The Financial Times acknowledges that these factors – decreased demand and government intervention – have the “potential to halve the standard assumed growth in plastic demand of 3 per cent annually for 2017-40” [3].  If plastic companies continue to assume increased demand, “stranded assets may lie ahead” [3].


The Social Rationale for Divestment

As mentioned above, the single-use plastics industry is at risk of being negatively affected by consumer habits and government regulation. As the discussion surrounding single-use products grows, consumers adjust their shopping habits in small ways, such as by swapping plastic bags at the grocery store for reusable cloth bags. Public pressure also influences government to enforce new regulations, as seen in Kenya, Canada, and France.

Consumer pressure can also influence large corporations: Coca-Cola, PepsiCo, Amcor, and Unilever are just a few of the companies who have “pledged to convert to 100 percent reusable, recyclable, or compostable packaging by 2025” [5].

Many environmental activists are advocating for single-use plastics producers to pay for the environmental costs of their waste, a discussion that is similar to the one demanding cigarette manufacturers bear responsibility for the cost of cleaning up cigarette butts.
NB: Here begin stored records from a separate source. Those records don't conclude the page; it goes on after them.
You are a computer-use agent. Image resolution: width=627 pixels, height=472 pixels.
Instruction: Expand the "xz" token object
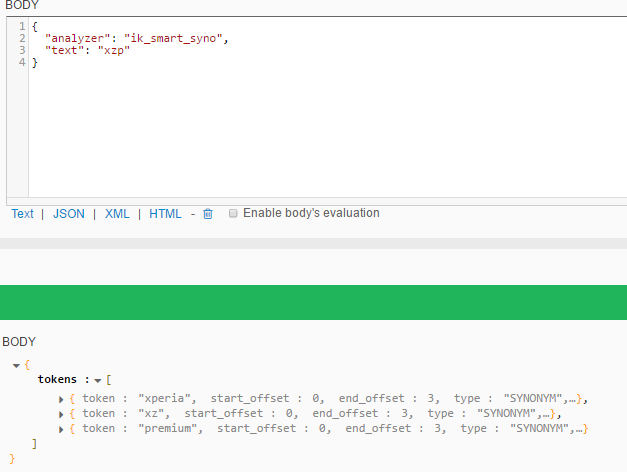[61, 414]
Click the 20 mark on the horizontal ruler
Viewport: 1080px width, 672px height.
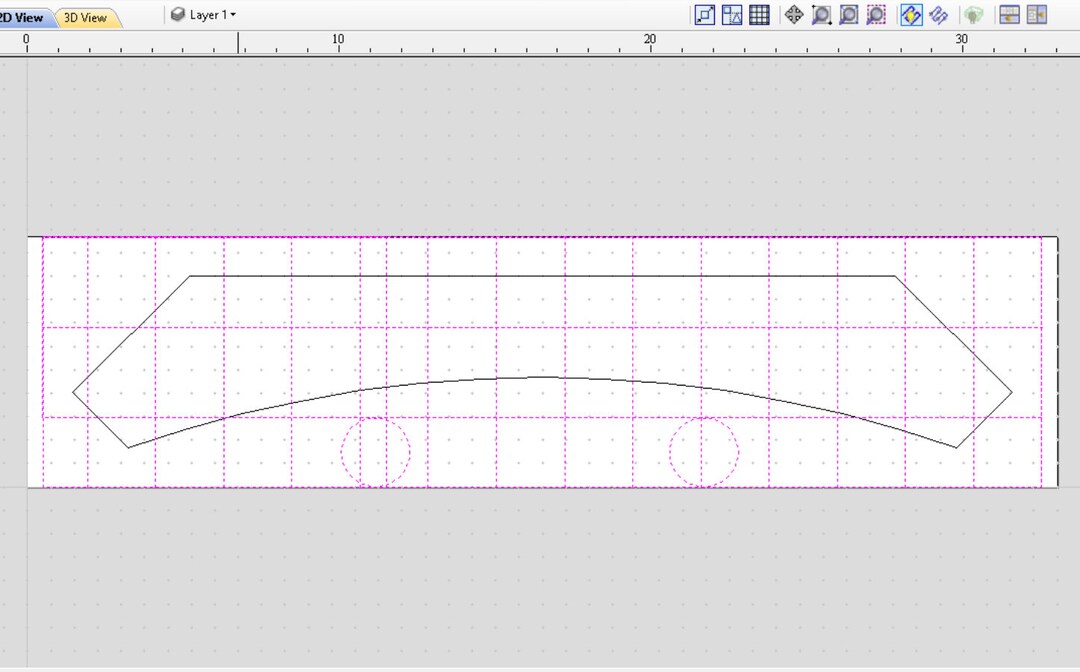tap(650, 40)
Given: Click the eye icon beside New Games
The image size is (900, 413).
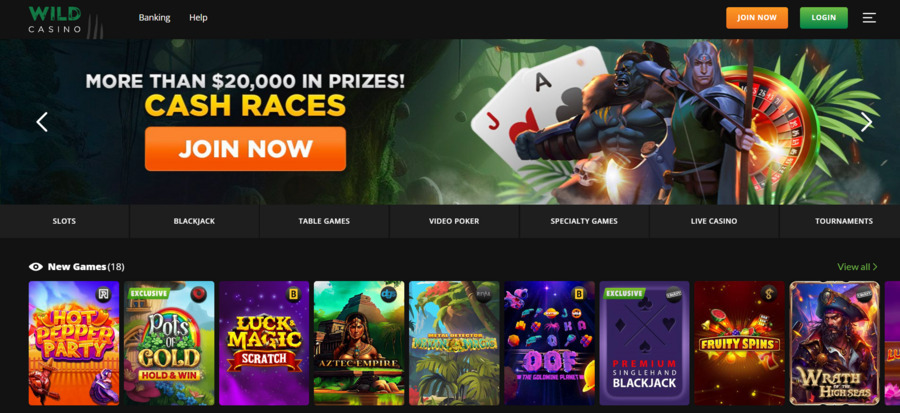Looking at the screenshot, I should click(x=36, y=267).
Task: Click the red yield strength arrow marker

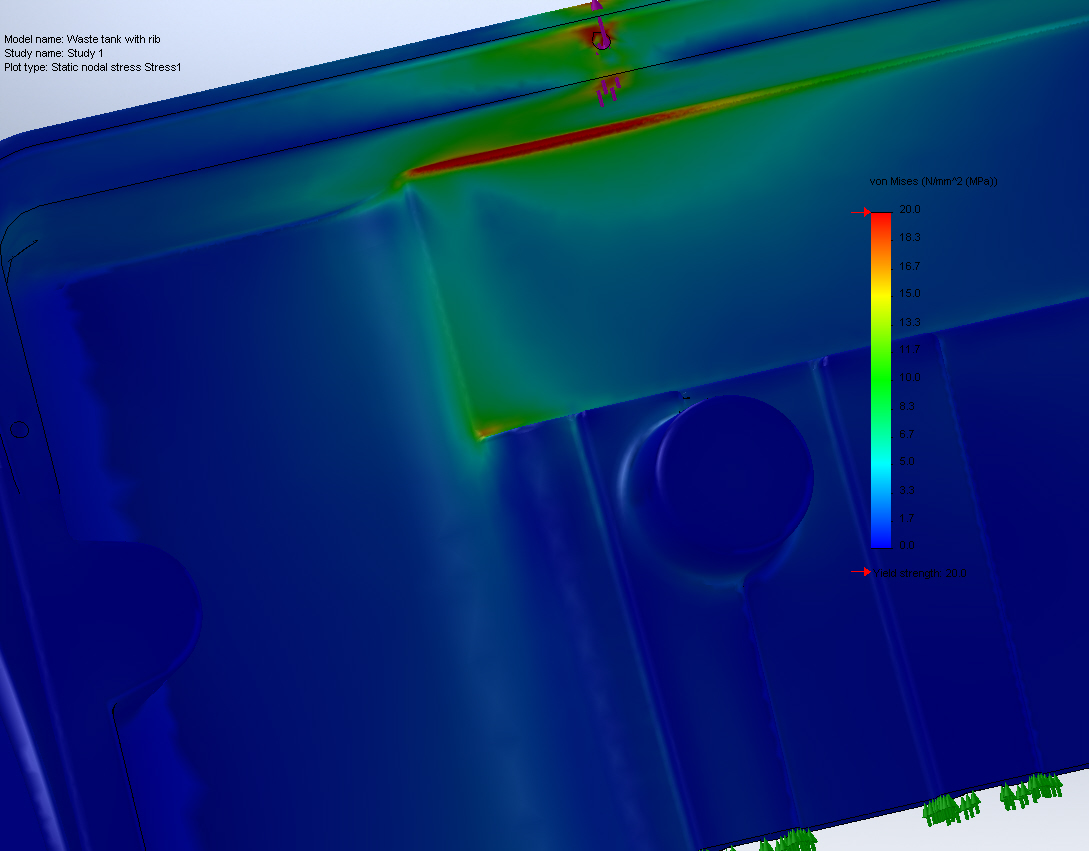Action: pos(860,572)
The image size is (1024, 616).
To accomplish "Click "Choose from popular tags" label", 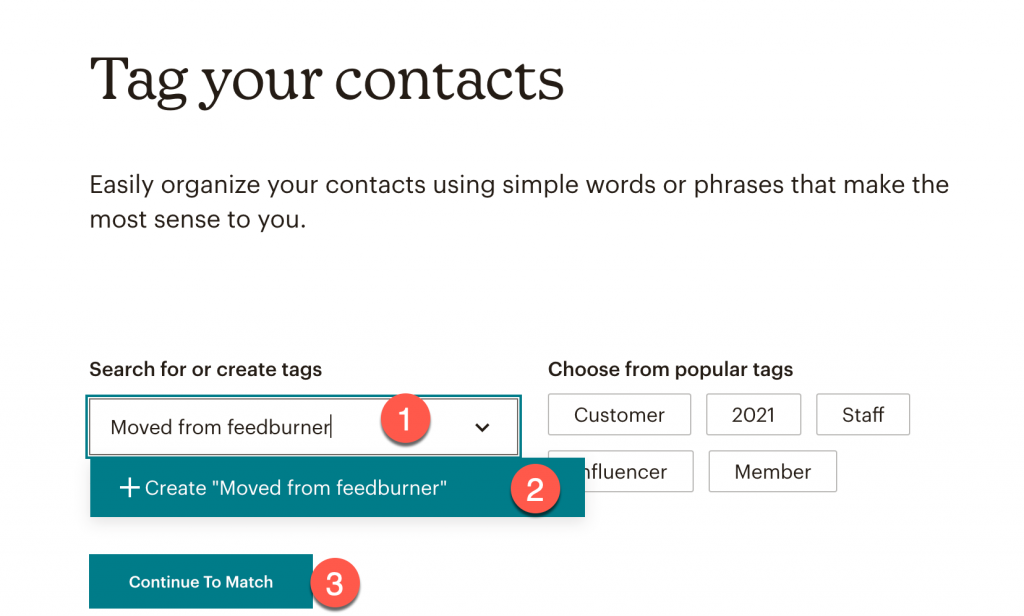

As part of the Canadian ban on single-use plastics, the Trudeau government has also floated the idea of requiring plastic packaging companies to pay for the collection and recycling of the plastic products they produce [7]. If imposed, this “polluter pays” principle brings with it inevitable economic consequences for plastic producers.

The Environmental Rationale for Divestment

While single-use plastics may be convenient for consumers, their environmental impact is undeniable: there are 9.2 billion tons of plastic in the world, 6.9 billion tons of which have become waste [5]. It is estimated that at least 8.8 million tons of plastic ends up in the ocean each year, and this plastic goes on to kill millions of marine mammals, including turtles and whales [5]. According to National Geographic, “on some beaches on the Big Island of Hawaii, as much as 15 percent of the sand is actually grains of microplastics,” which are miniscule pieces of broken up plastic that can be almost invisible to the naked eye [5].

The profound amount of plastic waste in our oceans and in our communities is a serious problem that affects us all, and it can only be addressed by reducing plastic consumption and improving recycling programs.